Vincristine

Chemotherapy drugs are often toxic, and before treatment, it's wise to educate oneself about what possible side effects and toxicities might be experienced as well as to understand its basic pharmacology. Part of the R-hyperCVAD + MTX-Ara-C is "V"incristine, one of the older known drugs in this powerful combination.

Vincristine's formal name is 22-oxovincaleukoblastine, and its formula is C46H56N4O10 with a molar mass of 824.96 g/mole. It is an antineoplastic antitumor alkaloid, now biosynthesized, but originally isolated from Vinca rosea Linn. It has a melting point of 218-220 degrees C, but is in liquid form during intravenous administration. It must not be administered intrathecally as this is fatal; 55 cases have been reported since 1968 of accidental spinal route injection. Once administered, it distributes through rapid, extensive, and reversible tissue binding. Excess will be excreted in the bile and feces, so take care in handling any waste products separately. Vincristine is used specifically to treat leukemias and lymphomas, including mantle-cell lymphoma.
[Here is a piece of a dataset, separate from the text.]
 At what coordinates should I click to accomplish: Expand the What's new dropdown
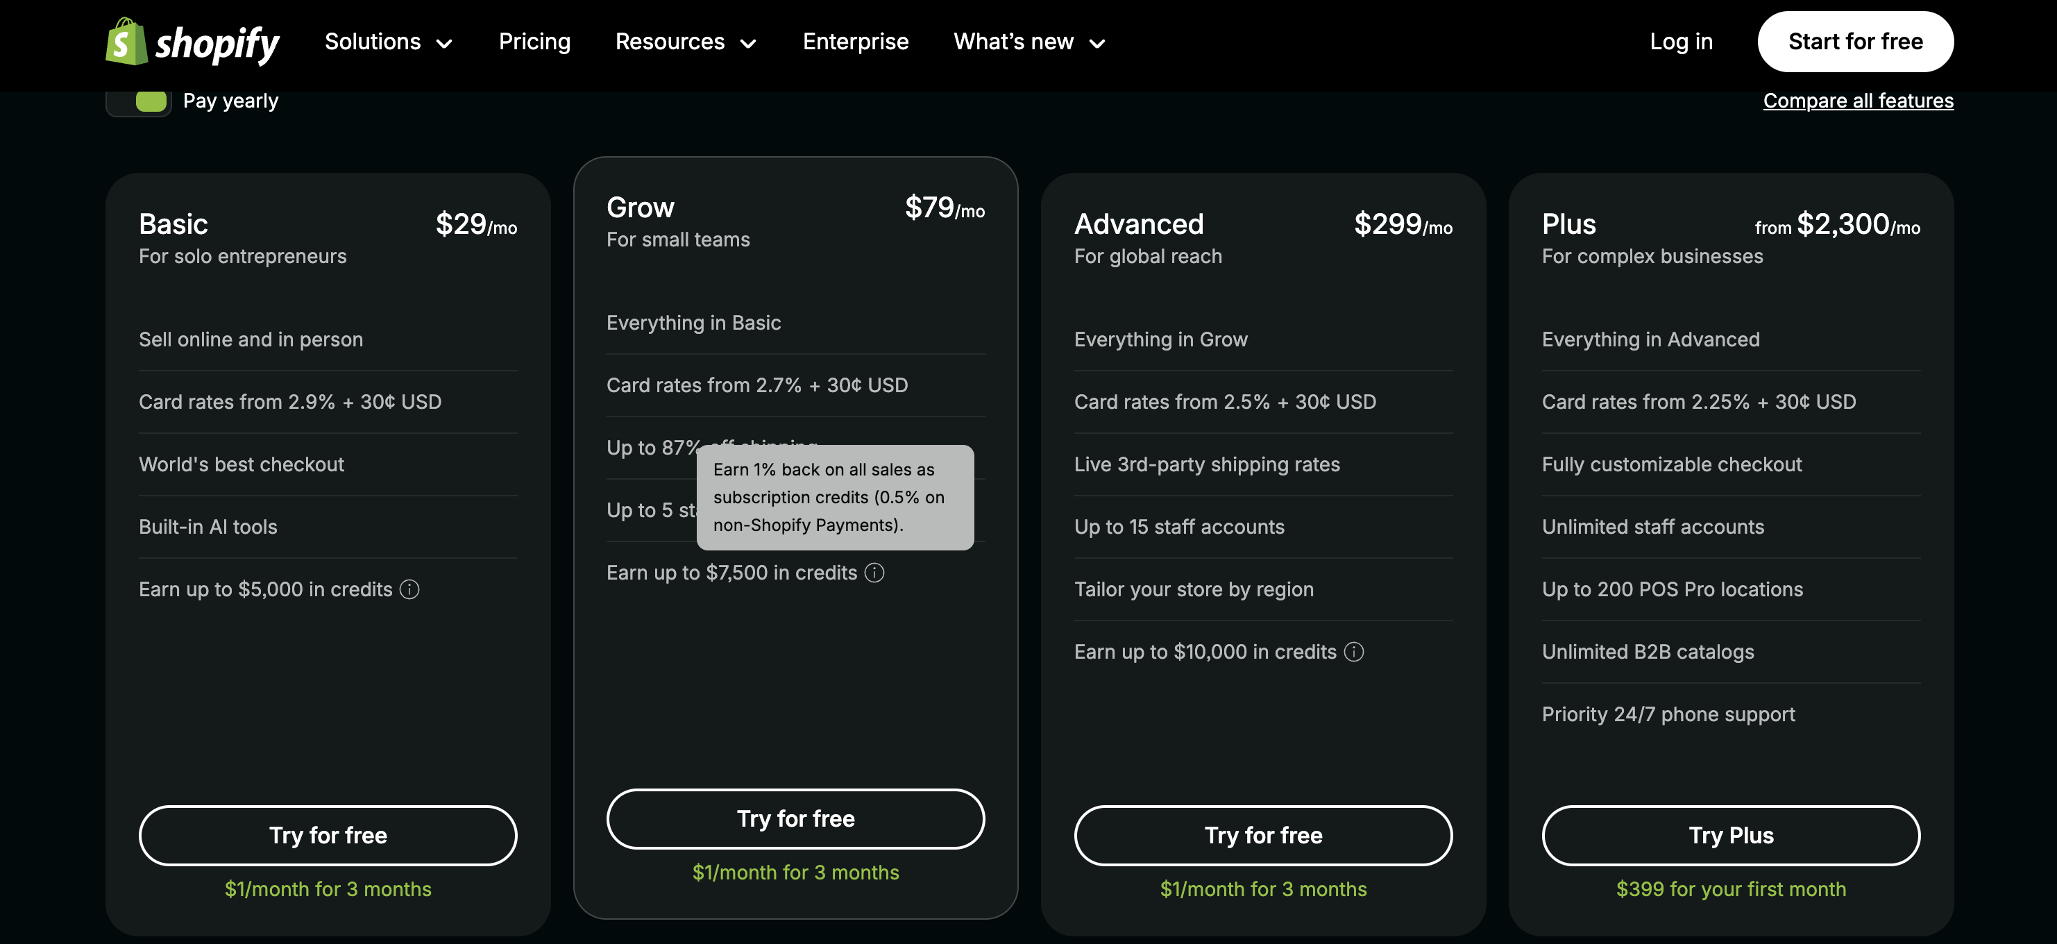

Vincristine is a antimitotic that inhibits mitosis in the metaphase stage, by binding to tubulin, preventing the formation of spindles and thus the transition to telephase. Vincristine also appears to interfere with the ability by the cell to synthesise DNA and RNA. As one can see in the structure above, it is a large molecule with many polar oxygens; these enable its binding to the tubulin. It is also related to several other compounds, listed at http://biotech.icmb.utexas.edu/botany/vvv.html.

Unfortunately, vincristine is known for its severe toxicity. It is teratogenic, carciogenic, and fetotoxic. Side effects include myelosuppression, irritation at the injection site, and neurotoxicities, including peripheral neuropathy. However, this is due to neural tissue distribution in the body, as vincristine does not readily cross the blood-brain barrier (CSF:plasma ratio of 5%). For this reason, persons with demyelinating disorders cannot take vincristine. An extensive list of possible adverse effects can be found at http://www.cancercare.on.ca/pdfdrugs/vincrist.pdf.

In 2006, a study was performed on rats in which one group received a fixed dose of vincristine while another group received an increasing dose with each weekly treatment. At the end of 5 and 19 weeks, both groups exhibited peripheral sensory-motor neuropathy, while the fixed-dose group exhibited more long-term histological and electrophysiological signs of neuropathy. Signs included axonal degeneration with relative demyelination as well as a significant decrease in the amplitude of the sensory nerve action potential and compound muscle action potential in tested nerves. However, encouragingly, after discontinuation (at 14 weeks), both groups exhibited lesser number of fibers with axonal and myelin lesions, so there is an expectation that a normal rat should exhibit improvement of electrophysiological and histological changes even after vincristine treatment. The rat has been considered a viable model for human physiology, so a patient being treated with intravenous R-hyperVCAD should not expect vincristine to be fatal or experienced neuropathy to persist at identical levels after treatment ends.